Aparecen 17 delfines varados en Oyambre, de los que catorce están muertos

Agentes de Medio Natural y varios surfistas y vecinos intentan llevar hasta el agua a los que todavía están vivos. / JAVIER ROSENDO

Agentes de Medio Natural, junto a varios surfistas y vecinos de la zona, han conseguido devolver al agua a tres que estaban todavía con vida

Leticia Mena
LETICIA MENASantander

La fría y lluviosa mañana ha traído una estampa poco usual y sin precedentes en las playas cántabras. A primera hora de la mañana eran diez los delfines que estaban muertos sobre la arena de Oyambre, en el municipio cántabro de San Vicente de la Barquera, y al menos otros cinco todavía tenían vida; pero a primera hora de la tarde los peores pronósticos se confirmaban: catorce cetáceos yacían muertos y sólo lograron devolver tres vivos al agua.

Agentes de Medio Natural junto a un grupo de surfistas y vecinos de la zona intentaron por todos los medios llevar hasta la orilla a los cetáceos vivos, pero la acción se tornó más que difícil porque las olas volvían a arrastrarlos hasta la arena.

La Dirección General del Medio Natural del Gobierno regional ha procedido a la retirada de los ejemplares fallecidos, que han sido trasladados al Centro de Recuperación de Fauna Silvestre, ubicado en Villaescusa, para proceder a su necropsia con el fin de determinar las causas de su muerte.

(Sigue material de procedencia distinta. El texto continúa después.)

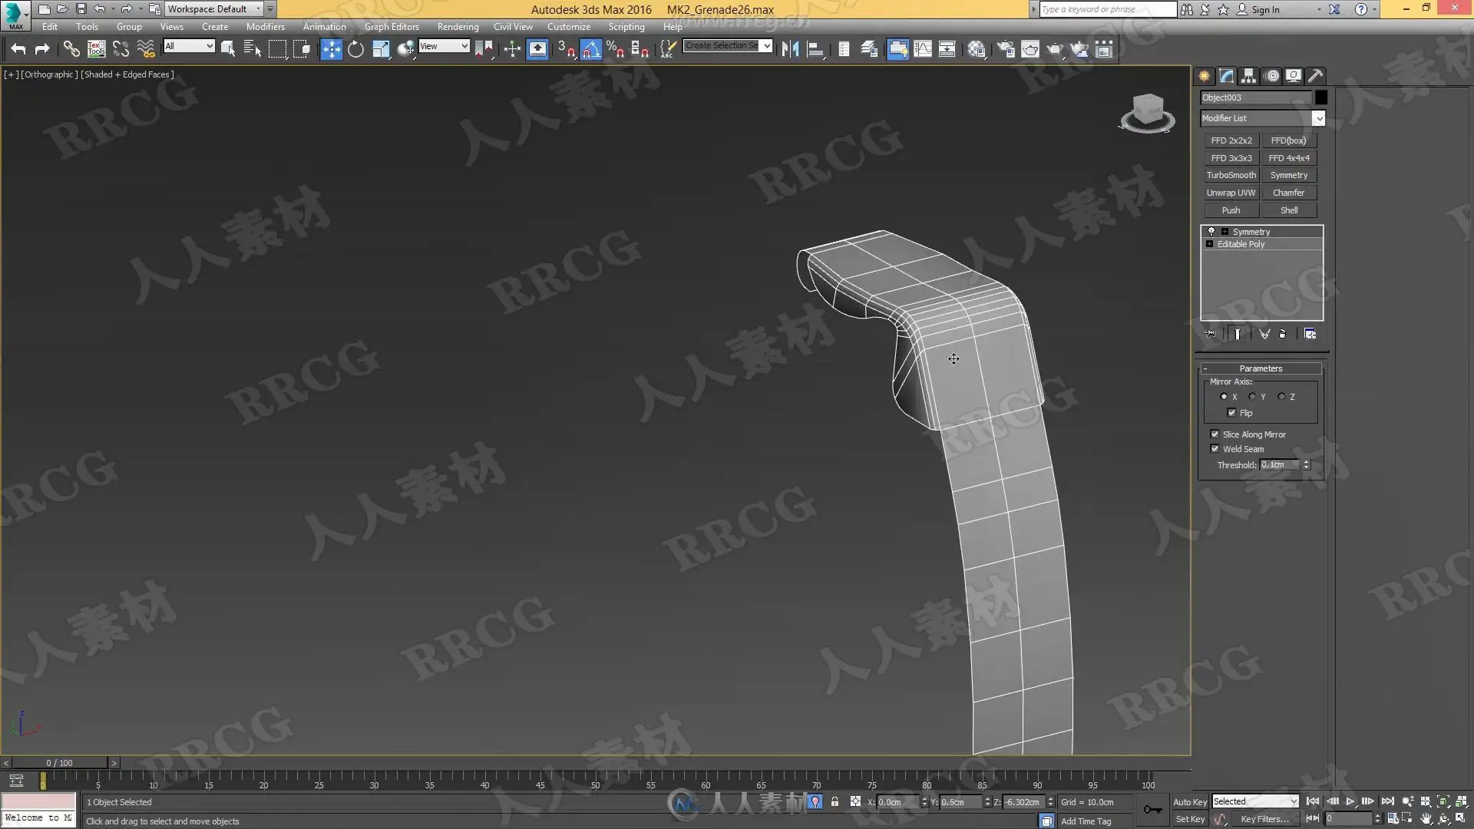Viewport: 1474px width, 829px height.
Task: Switch to the Utilities panel hammer icon
Action: coord(1315,75)
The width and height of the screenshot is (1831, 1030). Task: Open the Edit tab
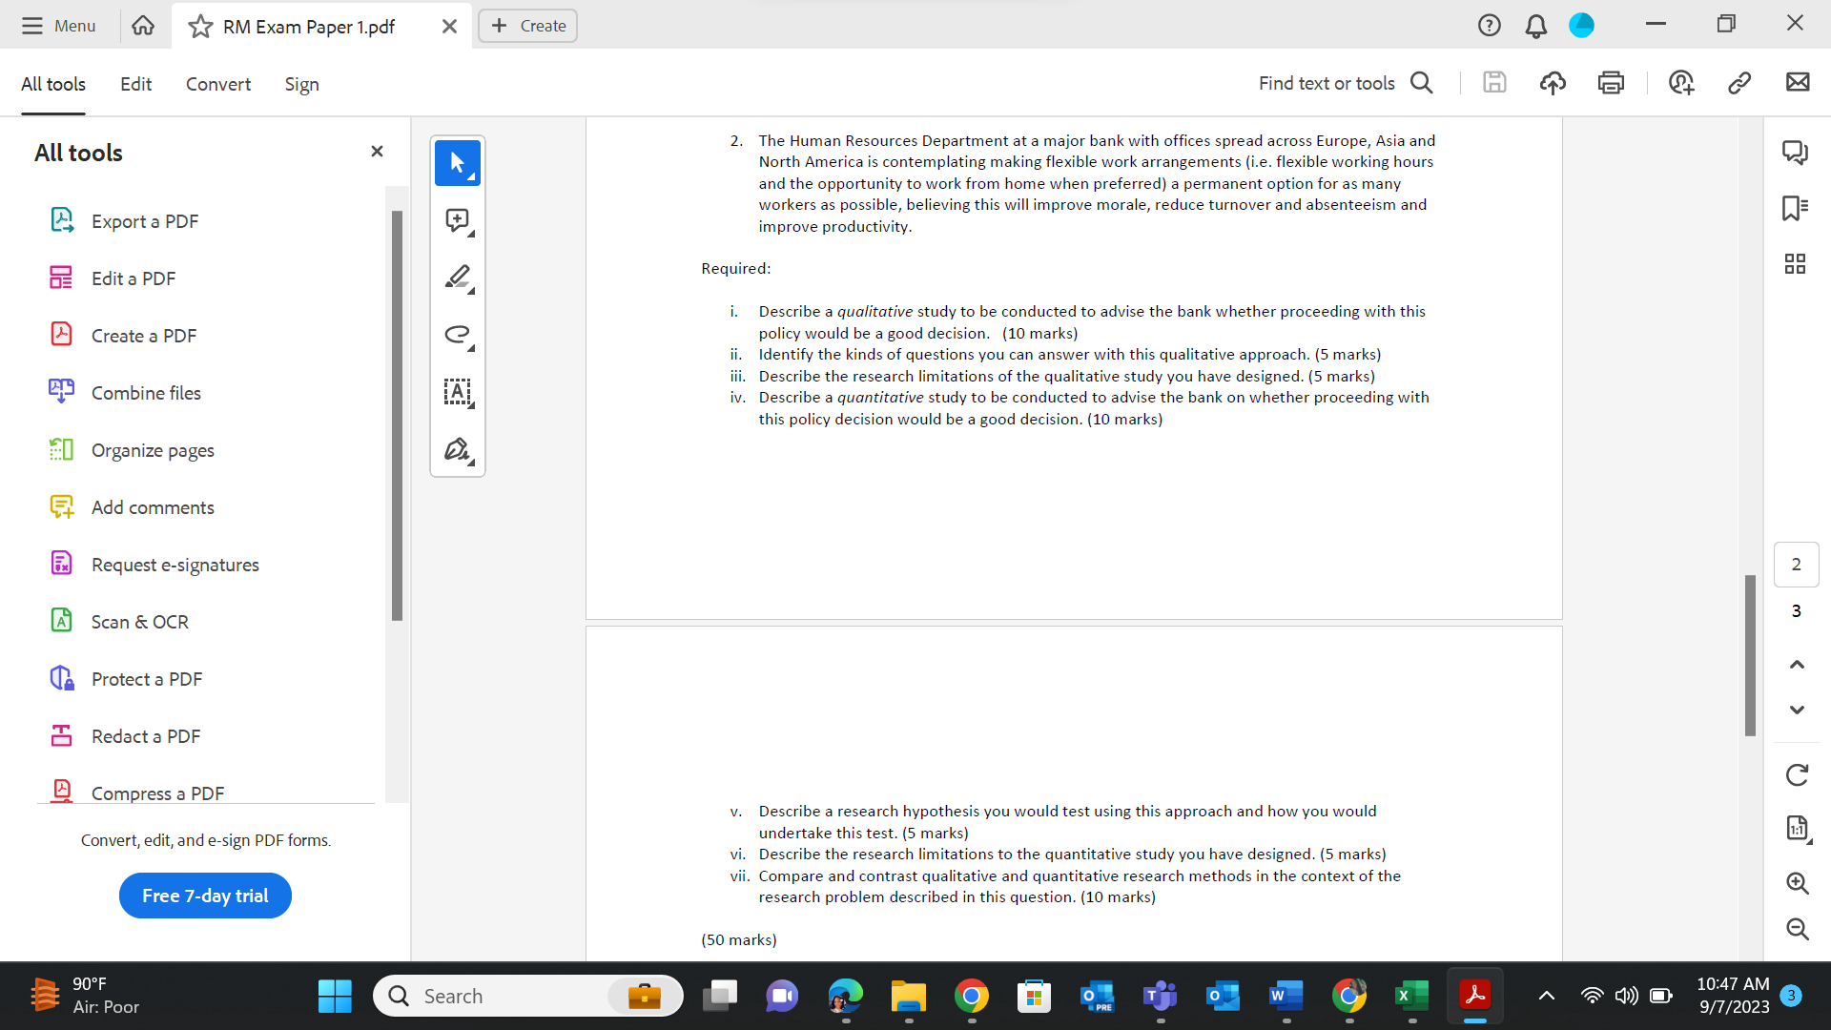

En el operativo han intervenido personal veterinario del citado centro, agentes del Medio Natural y personal de la Dirección General de Pesca del Ejecutivo autonómico, y ha sido fundamental la ayuda prestada por los surfistas que se encontraban en la zona. Todo ello ante la mirada de decenas de curiosos de la zona que han presenciado la escena.

Los delfines listados son una especie habitual en las aguas del Mar Cantábrico y este tipo de comportamiento en estos animales suele ser frecuente, según apunta el Gobierno en un comunicado.

Otros casos de este invierno

El pasado mes de febrero, un zifio de cinco metros y medio de longitud apareció muerto en la playa de Ris (Noja) después de que la marea lo arrastrara hasta el arenal. Según explicó en su día el concejal de Medio Ambiente, Javier Martín, el cetáceo presentaba múltiples heridas provocadas «seguramente tras golpearse contra las rocas de esta playa, pero todo apunta a que ésta no ha sido la causa de su fallecimiento».

Desde marzo y hasta el pasado 8 de mayo los cuerpos de otros trece delfines arribaron muertos a las costas de Cantabria y vararon en sus playas. En el mismo tiempo se localizaron vivos un rorcual en la playa santanderina de Bikini y una foca en Ajo, que fueron devueltos a su medio natural.